% Geo-replication User's Guide % Gluster Documentation Team % May 23, 2011
volume geo-replication [<VOLNAME>] [<SLAVE-URL>] {start|stop|config|status} [options...]
GlusterFS Geo-replication provides a continuous, asynchronous, and incremental replication service from site to another over Local Area Networks (LANs), Wide Area Network (WANs), and across the Internet.
Using GlusterFS Geo-replication, you can establish data redundancy in your storage environment, providing disaster recovery through existing LAN, WAN, and Internet connections.
GlusterFS Geo-replication uses a master–slave model, whereby replication and mirroring occurs between the following partners:
- Master – A GlusterFS volume
- Slave – A slave can be local directory or GlusterFS Volume. Both of the above types can be accessed remotely using SSH tunnel as well.
Both Replicated Volumes and Geo-replication mirrors data across cluster/s. In a nut-shell Replicated Volumes provide High-availability, where as Geo-replication enusres backing up of data for disaster recovery.

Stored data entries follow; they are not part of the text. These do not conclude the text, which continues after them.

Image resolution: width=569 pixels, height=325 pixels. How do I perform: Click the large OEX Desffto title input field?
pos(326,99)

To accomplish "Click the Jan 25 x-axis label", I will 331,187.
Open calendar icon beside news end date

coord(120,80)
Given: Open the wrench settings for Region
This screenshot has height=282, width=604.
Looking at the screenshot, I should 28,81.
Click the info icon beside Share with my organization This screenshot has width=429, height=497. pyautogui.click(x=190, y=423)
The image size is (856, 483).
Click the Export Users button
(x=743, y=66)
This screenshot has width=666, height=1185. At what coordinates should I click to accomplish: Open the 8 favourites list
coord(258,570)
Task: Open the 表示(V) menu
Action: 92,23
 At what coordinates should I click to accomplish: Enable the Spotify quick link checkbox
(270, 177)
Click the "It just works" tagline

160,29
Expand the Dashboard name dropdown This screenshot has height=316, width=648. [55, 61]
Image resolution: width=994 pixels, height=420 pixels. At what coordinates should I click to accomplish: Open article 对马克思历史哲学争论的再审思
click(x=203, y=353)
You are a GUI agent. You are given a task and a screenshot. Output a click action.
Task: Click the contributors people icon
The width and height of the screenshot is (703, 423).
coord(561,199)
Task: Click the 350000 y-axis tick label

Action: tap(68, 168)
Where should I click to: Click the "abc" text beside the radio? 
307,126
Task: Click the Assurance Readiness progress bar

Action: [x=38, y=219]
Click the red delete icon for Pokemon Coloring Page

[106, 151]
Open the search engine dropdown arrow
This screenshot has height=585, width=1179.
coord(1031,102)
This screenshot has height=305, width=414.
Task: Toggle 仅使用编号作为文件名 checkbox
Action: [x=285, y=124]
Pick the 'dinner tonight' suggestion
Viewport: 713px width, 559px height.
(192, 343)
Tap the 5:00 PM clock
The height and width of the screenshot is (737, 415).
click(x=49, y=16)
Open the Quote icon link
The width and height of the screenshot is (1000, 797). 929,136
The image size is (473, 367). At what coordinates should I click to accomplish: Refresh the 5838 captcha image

Replicated Volumes work on the principles of synchronous replication whereas Geo-replication is based on asynchronous replication. That is each and every file operation is sent across all the bircks in case of the replicated volumes, whereas the Geo-replication module checks for the changes in files periodically and syncs them if detects some difference.
GlusterFS Geo-replication provides an incremental replication service over Local Area Networks (LANs), Wide Area Network (WANs), and across the Internet. This section illustrates the most common deployment scenarios for GlusterFS Geo-replication, including the following:
- Geo-replication over LAN
- Geo-replication over WAN
- Geo-replication over the Internet
- Multi-site cascading Geo-replication
You can configure GlusterFS Geo-replication to mirror data over a Local Area Network.
You can configure GlusterFS Geo-replication to replicate data over a Wide Area Network.
You can configure GlusterFS Geo-replication to mirror data over the Internet.
You can configure GlusterFS Geo-replication to mirror data in a cascading fashion across multiple sites.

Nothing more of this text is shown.